Google OAuth and the email-magic-link provider still land on `/dashboard` after login regardless of `next`. No regression vs. today; tracked for a follow-up issue.

## Test plan

- [x] `pytest tests/test_web_ui.py -v` passes
- [x] New tests cover: HTML redirect, API route JSON 401 preserved, `next` honored, open-redirect rejected
- [ ] Manual: open `/dashboard` in a fresh browser → lands on `/login?next=%2Fdashboard`, sign in with email+password, end up on `/dashboard`
EOF
)"

Expected: PR URL printed. Do not merge — leave for user review.

---

Self-Review

• Spec coverage:
  • Issue #14 acceptance: chmod +x + bash -n (Step 1.3), runs against good tag (PR test-plan manual), non-existent tag exits before VM (script logic lines), docs section (Step 1.4).
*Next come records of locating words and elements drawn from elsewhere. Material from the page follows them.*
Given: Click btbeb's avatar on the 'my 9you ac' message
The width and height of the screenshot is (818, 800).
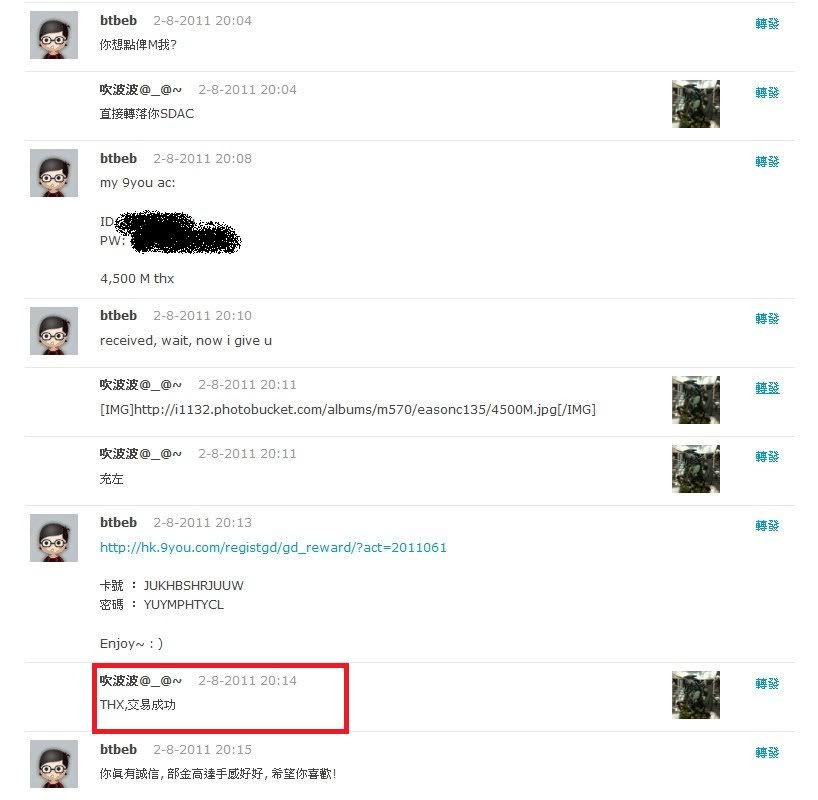Looking at the screenshot, I should (x=54, y=173).
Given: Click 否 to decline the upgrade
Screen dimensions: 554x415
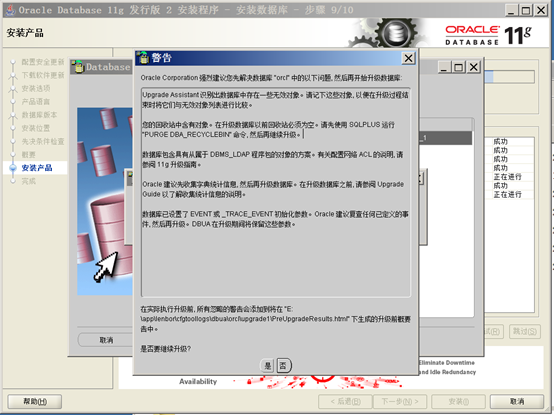Looking at the screenshot, I should [x=283, y=366].
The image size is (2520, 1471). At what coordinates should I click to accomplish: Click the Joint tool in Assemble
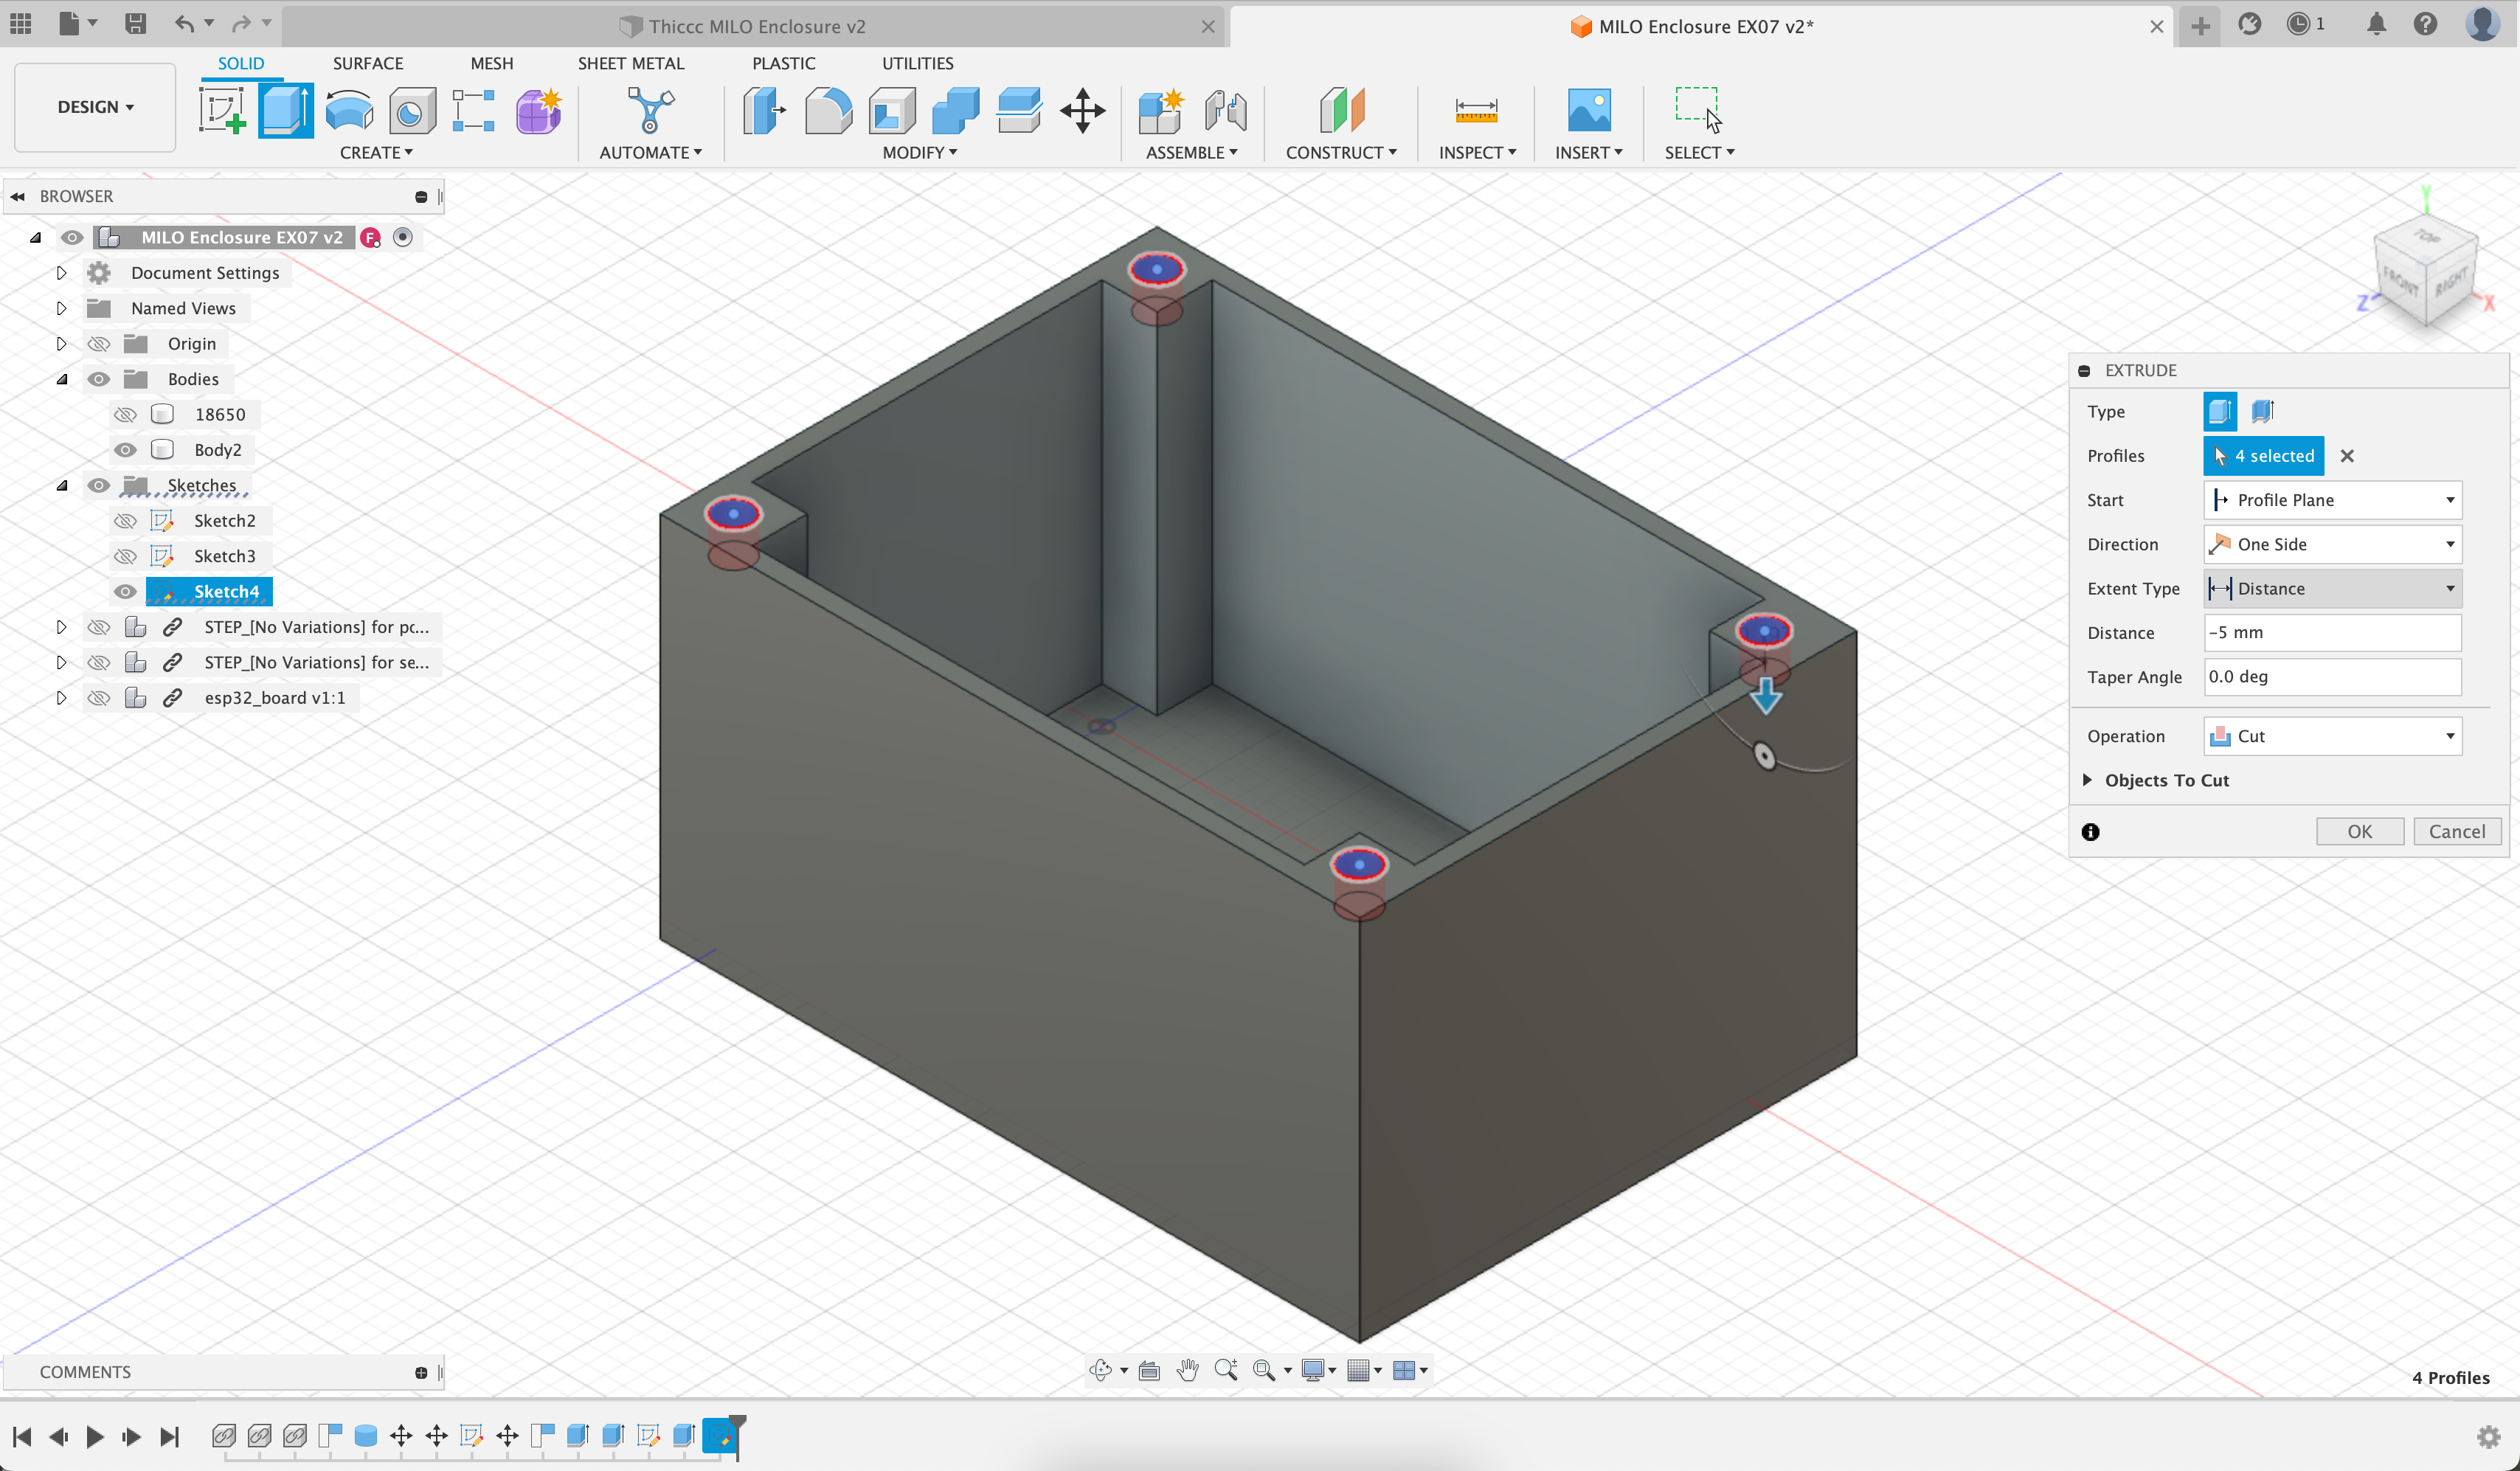[1225, 110]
All covered.
  • Issue #10 acceptance: unauthenticated HTML redirects (Step 2.2/2.3/2.5), ?next= round-trip after sign-in (Step 2.10), API JSON 401 preserved (Step 2.2 third case), /dashboard 302 test (Step 2.2). All covered.
• No placeholders: every step has the concrete file path, code block, and command. No TBD/TODO.
• Type consistency: next_path used consistently in router + template context; form field name next consistent between template hidden input (Step 2.8) and password_login_web signature (Step 2.9).